Morbegno chiama a raccolta i sindaci  «Confrontiamoci sull’ente montano»
La sede della Comunità montana di Morbegno ospiterà la prossima settimana un incontro tra i sindaci

Morbegno chiama a raccolta i sindaci

«Confrontiamoci sull’ente montano»

Il sindaco Gavazzi non nasconde di volere un ruolo importante per il suo Comune. «Per ora non parliamo di cordate. Dialoghiamo sul contenuto agli interventi mandamentali».

Un incontro con i 25 Comuni del mandamento per confrontarsi «sui contenuti e gli obiettivi a valenza mandamentale». La proposta è stata inoltrata dalla neo amministrazione comunale di Morbegno, che ha inviato a tutti i sindaci della Bassa Valle una lettera invitandoli a partecipare all’incontro di settimana prossima in Comunità montana. «Abbiamo voluto coinvolgere tutti gli amministratori comunali in questo incontro per confrontarci soprattutto sulle idee e i contenuti, per capire se e in che modo si possono mettere in campo progetti, interventi, servizi condivisi a valenza mandamentale», spiega il sindaco, Alberto Gavazzi.

Dopo il recente rinnovo dei consigli comunali in Bassa Valle, è tempo di nuove nomine anche nell’ente montano. Come promesso il Comune di Morbegno, amministrazione capo mandamento in Bassa Valle, non ha perso tempo e ha fatto da apripista sul tema, aprendo il confronto a 360 gradi sull’intero territorio.

«Da tempo a Morbegno si chiede di avere un peso specifico importante in Cm - spiega Gavazzi -, e questo è anche il nostro obiettivo, con il desiderio di condividere progetti con una maggioranza più ampia possibile composta da persone competenti e di valore».

Dialogo istituzionale e sugli obiettivi innanzitutto, ma inevitabilmente i cambiamenti nei Comuni comporteranno nuovi assetti nella Cm. Adesso bisognerà capire come Gavazzi e i suoi, così come gli altri Comuni, si posizioneranno nella nuova Comunità montana che dovrà essere ricomposta nella sua intera assemblea e nella giunta esecutiva.

Sono due al momento le posizioni distinte che sembrerebbero intenzionate a dividere i Comuni e quindi a occupare posizioni di vertici nell’ente comprensoriale: da un lato la cordata Borromini-Del Nero (cioè il vecchio presidente della Cm, l’ex leghista Christian Borromini, e il sindaco di Albaredo Patrizio Del Nero) e, sul fronte opposto, il gruppo a sostegno del sindaco di Mantello, Giacomo Bonetti. A domanda diretta rispetto al sostegno dell’una o dell’altra parte, Gavazzi al momento glissa: «So che l’argomento uscirà e dovrà essere definito, ma per ora e nell’incontro di settimana prossima vorrei ci concentrassimo sui contenuti, poi ovviamente dovranno essere individuate le persone competenti capaci di portarli avanti».

Intanto Gavazzi dovrà pensare al prossimo appuntamento in calendario, cioè il primo consiglio comunale fissato per venerdì alle 20,30. In questa occasione si assisterà al giuramento del sindaco e alla nomina della giunta. Azzardando alcune ipotesi, è probabile che in giunta ci sarà lo zoccolo duro del gruppo, cioè Maria Cristina Bertarelli, magari alla Cultura o vicesindaco, e Franco Marchini, presumibilmente ai Lavori pubblici. Fra gli altri papabili Giovanna Maria Galbusera ai Servizi sociali e Giuliana Zuccoli all’Istruzione, mentre l’ex indipendente, Angelo Rovedatti, potrebbe avere una delega al controllo del territorio.

L’Urbanistica, invece, è destinata al sindaco. Più difficile prevedere la delega al Bilancio, che potrebbe essere assegnata a un esterno.

- Dati disponibili
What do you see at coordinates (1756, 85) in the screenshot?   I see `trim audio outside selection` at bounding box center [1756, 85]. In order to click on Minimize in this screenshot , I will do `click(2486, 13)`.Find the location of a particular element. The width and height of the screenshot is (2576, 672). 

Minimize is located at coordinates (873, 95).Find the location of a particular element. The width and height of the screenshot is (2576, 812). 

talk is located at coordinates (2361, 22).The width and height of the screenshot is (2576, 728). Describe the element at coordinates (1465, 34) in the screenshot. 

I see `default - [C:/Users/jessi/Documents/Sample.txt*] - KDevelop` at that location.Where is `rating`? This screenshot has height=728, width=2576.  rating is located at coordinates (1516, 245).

- Istruzioni di lavoro
Per favore, ricopia senza modifiche la parte del brano fornito che comincia con le parole «Dopo il recente» e finisce dopo le parole «gradi sull’intero territorio.».

- Esercizio svolto
Dopo il recente rinnovo dei consigli comunali in Bassa Valle, è tempo di nuove nomine anche nell’ente montano. Come promesso il Comune di Morbegno, amministrazione capo mandamento in Bassa Valle, non ha perso tempo e ha fatto da apripista sul tema, aprendo il confronto a 360 gradi sull’intero territorio.